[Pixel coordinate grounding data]
[Start of section]
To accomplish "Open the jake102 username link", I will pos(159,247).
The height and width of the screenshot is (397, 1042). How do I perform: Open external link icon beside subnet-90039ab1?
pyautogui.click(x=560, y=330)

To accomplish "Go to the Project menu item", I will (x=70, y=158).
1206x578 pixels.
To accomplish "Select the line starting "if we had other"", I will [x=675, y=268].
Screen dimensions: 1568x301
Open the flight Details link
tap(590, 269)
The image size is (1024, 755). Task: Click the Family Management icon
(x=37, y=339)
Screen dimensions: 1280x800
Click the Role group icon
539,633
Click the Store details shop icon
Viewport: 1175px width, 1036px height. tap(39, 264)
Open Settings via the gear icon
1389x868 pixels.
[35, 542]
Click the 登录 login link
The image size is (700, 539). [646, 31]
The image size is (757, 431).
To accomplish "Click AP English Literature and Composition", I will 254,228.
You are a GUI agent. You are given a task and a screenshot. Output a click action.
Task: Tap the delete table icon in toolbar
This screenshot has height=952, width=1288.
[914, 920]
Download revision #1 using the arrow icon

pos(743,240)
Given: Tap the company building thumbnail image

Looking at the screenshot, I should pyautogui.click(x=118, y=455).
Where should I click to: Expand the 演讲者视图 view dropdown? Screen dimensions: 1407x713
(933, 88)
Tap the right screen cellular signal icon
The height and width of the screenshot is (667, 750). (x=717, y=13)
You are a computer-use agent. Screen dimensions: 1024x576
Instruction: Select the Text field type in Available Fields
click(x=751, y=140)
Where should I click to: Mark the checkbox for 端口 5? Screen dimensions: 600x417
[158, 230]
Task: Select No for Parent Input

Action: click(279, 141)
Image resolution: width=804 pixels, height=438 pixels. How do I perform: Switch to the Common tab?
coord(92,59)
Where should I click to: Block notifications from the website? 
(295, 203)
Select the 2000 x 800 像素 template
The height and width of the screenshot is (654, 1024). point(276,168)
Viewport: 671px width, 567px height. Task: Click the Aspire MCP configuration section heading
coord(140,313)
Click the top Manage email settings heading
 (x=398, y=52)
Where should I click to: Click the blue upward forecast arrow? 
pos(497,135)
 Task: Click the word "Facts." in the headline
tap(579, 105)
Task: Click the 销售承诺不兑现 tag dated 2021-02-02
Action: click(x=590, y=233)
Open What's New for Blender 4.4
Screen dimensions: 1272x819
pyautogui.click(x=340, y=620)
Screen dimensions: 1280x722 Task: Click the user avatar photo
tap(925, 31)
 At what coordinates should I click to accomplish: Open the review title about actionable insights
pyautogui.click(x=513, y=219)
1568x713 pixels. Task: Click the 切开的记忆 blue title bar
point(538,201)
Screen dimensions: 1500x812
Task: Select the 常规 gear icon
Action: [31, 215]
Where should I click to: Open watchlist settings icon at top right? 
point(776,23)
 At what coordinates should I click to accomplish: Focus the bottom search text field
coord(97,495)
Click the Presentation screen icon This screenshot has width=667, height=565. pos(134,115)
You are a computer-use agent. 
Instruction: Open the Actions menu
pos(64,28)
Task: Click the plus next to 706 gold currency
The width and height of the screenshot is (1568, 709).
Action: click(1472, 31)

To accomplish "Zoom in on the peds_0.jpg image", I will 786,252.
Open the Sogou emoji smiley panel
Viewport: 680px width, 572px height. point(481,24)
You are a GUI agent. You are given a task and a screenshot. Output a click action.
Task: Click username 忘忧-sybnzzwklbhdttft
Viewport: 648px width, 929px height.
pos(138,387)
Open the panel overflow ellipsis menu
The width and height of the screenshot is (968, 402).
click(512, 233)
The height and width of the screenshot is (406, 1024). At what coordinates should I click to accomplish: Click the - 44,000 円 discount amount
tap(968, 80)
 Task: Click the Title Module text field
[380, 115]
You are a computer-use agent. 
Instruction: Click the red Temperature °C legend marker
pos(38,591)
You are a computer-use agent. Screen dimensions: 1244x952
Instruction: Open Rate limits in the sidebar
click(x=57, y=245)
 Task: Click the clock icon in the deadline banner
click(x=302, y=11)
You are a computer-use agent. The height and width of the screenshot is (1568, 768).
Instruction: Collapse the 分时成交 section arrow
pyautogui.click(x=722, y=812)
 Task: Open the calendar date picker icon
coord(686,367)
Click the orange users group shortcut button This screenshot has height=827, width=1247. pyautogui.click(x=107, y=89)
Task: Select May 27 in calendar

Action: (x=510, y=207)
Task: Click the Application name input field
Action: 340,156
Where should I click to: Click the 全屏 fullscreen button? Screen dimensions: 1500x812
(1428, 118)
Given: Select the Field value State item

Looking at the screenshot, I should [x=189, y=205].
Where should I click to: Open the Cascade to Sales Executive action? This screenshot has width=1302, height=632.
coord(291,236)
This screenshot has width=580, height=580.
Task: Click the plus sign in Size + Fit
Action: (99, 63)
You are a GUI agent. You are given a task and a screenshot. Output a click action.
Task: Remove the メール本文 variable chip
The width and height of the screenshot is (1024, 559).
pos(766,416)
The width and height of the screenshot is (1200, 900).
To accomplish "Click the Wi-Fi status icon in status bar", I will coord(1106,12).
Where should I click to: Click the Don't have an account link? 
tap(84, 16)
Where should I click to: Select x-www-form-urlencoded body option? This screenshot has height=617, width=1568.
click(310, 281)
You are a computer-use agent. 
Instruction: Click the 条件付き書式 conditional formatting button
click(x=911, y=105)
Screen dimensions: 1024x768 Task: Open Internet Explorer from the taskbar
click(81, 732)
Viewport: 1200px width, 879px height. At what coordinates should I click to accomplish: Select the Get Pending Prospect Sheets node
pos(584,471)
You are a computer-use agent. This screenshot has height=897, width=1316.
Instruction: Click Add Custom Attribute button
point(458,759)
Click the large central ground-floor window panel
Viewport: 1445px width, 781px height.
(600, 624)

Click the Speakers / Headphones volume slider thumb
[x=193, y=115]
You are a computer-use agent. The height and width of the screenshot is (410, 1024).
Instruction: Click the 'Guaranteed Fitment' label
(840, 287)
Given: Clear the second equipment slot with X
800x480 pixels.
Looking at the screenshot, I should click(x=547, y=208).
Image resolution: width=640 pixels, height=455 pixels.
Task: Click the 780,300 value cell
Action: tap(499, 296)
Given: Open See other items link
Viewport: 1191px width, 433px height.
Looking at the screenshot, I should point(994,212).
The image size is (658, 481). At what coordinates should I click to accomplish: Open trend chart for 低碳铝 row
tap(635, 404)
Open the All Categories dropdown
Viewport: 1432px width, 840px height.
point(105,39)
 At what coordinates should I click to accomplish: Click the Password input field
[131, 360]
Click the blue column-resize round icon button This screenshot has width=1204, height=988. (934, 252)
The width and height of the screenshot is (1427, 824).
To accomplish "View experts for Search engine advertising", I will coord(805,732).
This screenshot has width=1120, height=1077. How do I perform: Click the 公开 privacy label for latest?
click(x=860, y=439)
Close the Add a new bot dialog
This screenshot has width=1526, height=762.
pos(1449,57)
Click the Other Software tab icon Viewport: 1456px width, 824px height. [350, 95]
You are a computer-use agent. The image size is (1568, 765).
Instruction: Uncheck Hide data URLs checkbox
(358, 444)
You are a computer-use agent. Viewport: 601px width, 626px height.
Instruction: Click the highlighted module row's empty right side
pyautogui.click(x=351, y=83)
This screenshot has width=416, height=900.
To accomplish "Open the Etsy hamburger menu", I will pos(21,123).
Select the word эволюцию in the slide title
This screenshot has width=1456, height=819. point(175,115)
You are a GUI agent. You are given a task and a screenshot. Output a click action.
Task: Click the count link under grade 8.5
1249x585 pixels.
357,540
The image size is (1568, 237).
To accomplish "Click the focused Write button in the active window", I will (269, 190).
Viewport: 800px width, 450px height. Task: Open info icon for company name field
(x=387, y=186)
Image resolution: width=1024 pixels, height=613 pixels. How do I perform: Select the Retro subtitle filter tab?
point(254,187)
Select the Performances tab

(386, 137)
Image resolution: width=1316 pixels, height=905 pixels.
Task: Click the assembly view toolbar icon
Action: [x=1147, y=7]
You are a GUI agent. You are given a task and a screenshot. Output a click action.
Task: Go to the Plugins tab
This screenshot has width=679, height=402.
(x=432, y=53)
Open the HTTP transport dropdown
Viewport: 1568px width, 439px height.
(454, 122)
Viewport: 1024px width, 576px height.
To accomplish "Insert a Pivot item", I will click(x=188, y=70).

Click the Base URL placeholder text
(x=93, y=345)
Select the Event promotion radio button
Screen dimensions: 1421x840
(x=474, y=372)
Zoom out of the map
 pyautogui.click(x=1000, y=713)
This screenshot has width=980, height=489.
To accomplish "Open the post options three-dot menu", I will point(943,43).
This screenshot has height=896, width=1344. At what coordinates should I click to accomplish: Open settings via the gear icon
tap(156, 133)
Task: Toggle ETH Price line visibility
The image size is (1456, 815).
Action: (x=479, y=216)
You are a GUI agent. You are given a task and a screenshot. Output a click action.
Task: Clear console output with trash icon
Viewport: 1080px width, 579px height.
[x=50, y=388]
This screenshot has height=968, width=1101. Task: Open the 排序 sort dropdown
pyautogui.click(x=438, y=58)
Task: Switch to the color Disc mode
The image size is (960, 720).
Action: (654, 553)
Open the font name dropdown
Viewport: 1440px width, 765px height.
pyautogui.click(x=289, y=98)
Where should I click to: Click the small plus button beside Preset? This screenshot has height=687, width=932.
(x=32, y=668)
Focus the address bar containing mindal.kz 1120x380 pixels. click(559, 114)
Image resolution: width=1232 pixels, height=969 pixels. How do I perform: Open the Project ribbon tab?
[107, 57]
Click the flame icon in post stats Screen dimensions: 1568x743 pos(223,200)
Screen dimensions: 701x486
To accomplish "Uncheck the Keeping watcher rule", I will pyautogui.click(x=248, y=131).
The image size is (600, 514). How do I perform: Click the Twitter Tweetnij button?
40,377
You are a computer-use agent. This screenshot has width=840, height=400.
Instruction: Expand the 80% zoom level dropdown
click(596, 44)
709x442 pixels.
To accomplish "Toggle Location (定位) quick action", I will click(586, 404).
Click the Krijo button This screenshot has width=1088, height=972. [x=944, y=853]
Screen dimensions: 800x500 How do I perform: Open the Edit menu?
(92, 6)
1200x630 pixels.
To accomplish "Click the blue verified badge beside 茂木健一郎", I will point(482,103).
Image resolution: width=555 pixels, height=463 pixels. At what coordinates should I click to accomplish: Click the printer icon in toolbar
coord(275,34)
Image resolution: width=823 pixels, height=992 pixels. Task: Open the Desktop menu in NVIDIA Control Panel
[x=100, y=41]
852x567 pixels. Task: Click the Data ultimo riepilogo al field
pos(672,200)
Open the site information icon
[End of section]
Your assignment: Which lines above hold the string "computer"? Please copy all of them.

Solution to this problem:
You are a computer-use agent. Screen dimensions: 1024x576
You are a computer-use agent. 
You are a computer-use agent. 
You are a computer-use agent. Screen dimensions: 1244x952
You are a computer-use agent. The height and width of the screenshot is (1568, 768).
You are a computer-use agent. 
You are a computer-use agent. This screenshot has height=897, width=1316.
You are a computer-use agent. The height and width of the screenshot is (410, 1024).
You are a computer-use agent. The image size is (1568, 765).
You are a computer-use agent. Viewport: 601px width, 626px height.
You are a computer-use agent. This screenshot has width=840, height=400.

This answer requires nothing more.